--- Records ---
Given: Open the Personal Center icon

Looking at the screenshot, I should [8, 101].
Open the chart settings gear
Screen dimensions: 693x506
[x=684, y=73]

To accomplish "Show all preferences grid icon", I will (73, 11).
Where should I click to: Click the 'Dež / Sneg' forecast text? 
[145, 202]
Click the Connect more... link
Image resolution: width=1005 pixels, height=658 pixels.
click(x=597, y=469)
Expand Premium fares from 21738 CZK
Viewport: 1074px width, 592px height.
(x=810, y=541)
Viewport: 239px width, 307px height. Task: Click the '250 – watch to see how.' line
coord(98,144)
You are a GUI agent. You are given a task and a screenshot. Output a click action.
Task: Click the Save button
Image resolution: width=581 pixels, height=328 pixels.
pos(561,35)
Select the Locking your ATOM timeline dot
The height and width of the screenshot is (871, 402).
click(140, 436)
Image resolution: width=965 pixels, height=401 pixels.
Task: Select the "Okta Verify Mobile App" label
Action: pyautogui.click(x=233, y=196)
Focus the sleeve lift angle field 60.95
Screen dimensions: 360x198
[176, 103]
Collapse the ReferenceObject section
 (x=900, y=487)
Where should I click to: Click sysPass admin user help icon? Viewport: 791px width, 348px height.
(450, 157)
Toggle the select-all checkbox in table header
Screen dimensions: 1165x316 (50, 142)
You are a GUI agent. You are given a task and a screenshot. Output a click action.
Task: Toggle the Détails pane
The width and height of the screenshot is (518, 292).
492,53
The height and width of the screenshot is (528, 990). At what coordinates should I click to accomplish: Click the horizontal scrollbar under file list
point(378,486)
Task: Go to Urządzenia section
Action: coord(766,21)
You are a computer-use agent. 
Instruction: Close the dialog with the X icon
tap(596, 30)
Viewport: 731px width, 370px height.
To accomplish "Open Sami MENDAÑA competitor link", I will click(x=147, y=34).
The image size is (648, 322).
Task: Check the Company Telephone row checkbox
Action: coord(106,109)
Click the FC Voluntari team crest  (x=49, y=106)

--- Task to carry out ---
So that nothing is lost, restate all the material word for word.

--- Exercise answer ---
Given: Open the Personal Center icon

Looking at the screenshot, I should [8, 101].
Open the chart settings gear
Screen dimensions: 693x506
[x=684, y=73]

To accomplish "Show all preferences grid icon", I will (73, 11).
Where should I click to: Click the 'Dež / Sneg' forecast text? 
[145, 202]
Click the Connect more... link
Image resolution: width=1005 pixels, height=658 pixels.
click(x=597, y=469)
Expand Premium fares from 21738 CZK
Viewport: 1074px width, 592px height.
(x=810, y=541)
Viewport: 239px width, 307px height. Task: Click the '250 – watch to see how.' line
coord(98,144)
You are a GUI agent. You are given a task and a screenshot. Output a click action.
Task: Click the Save button
Image resolution: width=581 pixels, height=328 pixels.
pos(561,35)
Select the Locking your ATOM timeline dot
The height and width of the screenshot is (871, 402).
click(140, 436)
Image resolution: width=965 pixels, height=401 pixels.
Task: Select the "Okta Verify Mobile App" label
Action: pyautogui.click(x=233, y=196)
Focus the sleeve lift angle field 60.95
Screen dimensions: 360x198
[176, 103]
Collapse the ReferenceObject section
 (x=900, y=487)
Where should I click to: Click sysPass admin user help icon? Viewport: 791px width, 348px height.
(450, 157)
Toggle the select-all checkbox in table header
Screen dimensions: 1165x316 (50, 142)
You are a GUI agent. You are given a task and a screenshot. Output a click action.
Task: Toggle the Détails pane
The width and height of the screenshot is (518, 292).
492,53
The height and width of the screenshot is (528, 990). At what coordinates should I click to accomplish: Click the horizontal scrollbar under file list
point(378,486)
Task: Go to Urządzenia section
Action: coord(766,21)
You are a computer-use agent. 
Instruction: Close the dialog with the X icon
tap(596, 30)
Viewport: 731px width, 370px height.
To accomplish "Open Sami MENDAÑA competitor link", I will click(x=147, y=34).
The image size is (648, 322).
Task: Check the Company Telephone row checkbox
Action: coord(106,109)
Click the FC Voluntari team crest  (x=49, y=106)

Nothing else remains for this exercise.